INPUT FOR THIS TASK –
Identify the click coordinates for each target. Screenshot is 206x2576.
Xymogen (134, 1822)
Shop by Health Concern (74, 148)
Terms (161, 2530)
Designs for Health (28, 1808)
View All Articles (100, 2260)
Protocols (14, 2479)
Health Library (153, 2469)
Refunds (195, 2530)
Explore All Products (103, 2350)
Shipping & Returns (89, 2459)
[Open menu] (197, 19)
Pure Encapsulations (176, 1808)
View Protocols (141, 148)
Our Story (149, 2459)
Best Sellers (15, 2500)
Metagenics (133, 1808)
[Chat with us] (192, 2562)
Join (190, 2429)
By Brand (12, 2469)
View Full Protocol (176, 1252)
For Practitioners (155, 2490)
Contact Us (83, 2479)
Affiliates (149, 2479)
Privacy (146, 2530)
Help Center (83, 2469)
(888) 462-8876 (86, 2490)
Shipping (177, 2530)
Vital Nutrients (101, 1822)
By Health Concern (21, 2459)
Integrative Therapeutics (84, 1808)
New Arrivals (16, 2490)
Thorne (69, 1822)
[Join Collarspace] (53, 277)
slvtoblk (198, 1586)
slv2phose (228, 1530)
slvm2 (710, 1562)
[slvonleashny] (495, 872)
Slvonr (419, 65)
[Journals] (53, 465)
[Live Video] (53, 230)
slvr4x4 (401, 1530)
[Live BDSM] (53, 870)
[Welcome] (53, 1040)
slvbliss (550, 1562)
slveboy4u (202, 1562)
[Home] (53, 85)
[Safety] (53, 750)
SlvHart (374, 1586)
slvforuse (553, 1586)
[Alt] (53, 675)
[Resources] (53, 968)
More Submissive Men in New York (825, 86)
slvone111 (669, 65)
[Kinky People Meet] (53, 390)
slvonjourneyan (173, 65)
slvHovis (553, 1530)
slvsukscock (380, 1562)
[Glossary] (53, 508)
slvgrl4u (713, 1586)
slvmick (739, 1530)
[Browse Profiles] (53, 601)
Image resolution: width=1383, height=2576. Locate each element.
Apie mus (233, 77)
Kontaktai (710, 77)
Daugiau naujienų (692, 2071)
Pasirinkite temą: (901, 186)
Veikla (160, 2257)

WHAT YOU WILL DO –
Could you copy all of the rows above word for word, without changing anything?

EXERCISE ANSWER –
Identify the click coordinates for each target. Screenshot is 206x2576.
Xymogen (134, 1822)
Shop by Health Concern (74, 148)
Terms (161, 2530)
Designs for Health (28, 1808)
View All Articles (100, 2260)
Protocols (14, 2479)
Health Library (153, 2469)
Refunds (195, 2530)
Explore All Products (103, 2350)
Shipping & Returns (89, 2459)
[Open menu] (197, 19)
Pure Encapsulations (176, 1808)
View Protocols (141, 148)
Our Story (149, 2459)
Best Sellers (15, 2500)
Metagenics (133, 1808)
[Chat with us] (192, 2562)
Join (190, 2429)
By Brand (12, 2469)
View Full Protocol (176, 1252)
For Practitioners (155, 2490)
Contact Us (83, 2479)
Affiliates (149, 2479)
Privacy (146, 2530)
Help Center (83, 2469)
(888) 462-8876 (86, 2490)
Shipping (177, 2530)
Vital Nutrients (101, 1822)
By Health Concern (21, 2459)
Integrative Therapeutics (84, 1808)
New Arrivals (16, 2490)
Thorne (69, 1822)
[Join Collarspace] (53, 277)
slvtoblk (198, 1586)
slv2phose (228, 1530)
slvm2 (710, 1562)
[slvonleashny] (495, 872)
Slvonr (419, 65)
[Journals] (53, 465)
[Live Video] (53, 230)
slvr4x4 (401, 1530)
[Live BDSM] (53, 870)
[Welcome] (53, 1040)
slvbliss (550, 1562)
slveboy4u (202, 1562)
[Home] (53, 85)
[Safety] (53, 750)
SlvHart (374, 1586)
slvforuse (553, 1586)
[Alt] (53, 675)
[Resources] (53, 968)
More Submissive Men in New York (825, 86)
slvone111 (669, 65)
[Kinky People Meet] (53, 390)
slvonjourneyan (173, 65)
slvHovis (553, 1530)
slvsukscock (380, 1562)
[Glossary] (53, 508)
slvgrl4u (713, 1586)
slvmick (739, 1530)
[Browse Profiles] (53, 601)
Image resolution: width=1383, height=2576. Locate each element.
Apie mus (233, 77)
Kontaktai (710, 77)
Daugiau naujienų (692, 2071)
Pasirinkite temą: (901, 186)
Veikla (160, 2257)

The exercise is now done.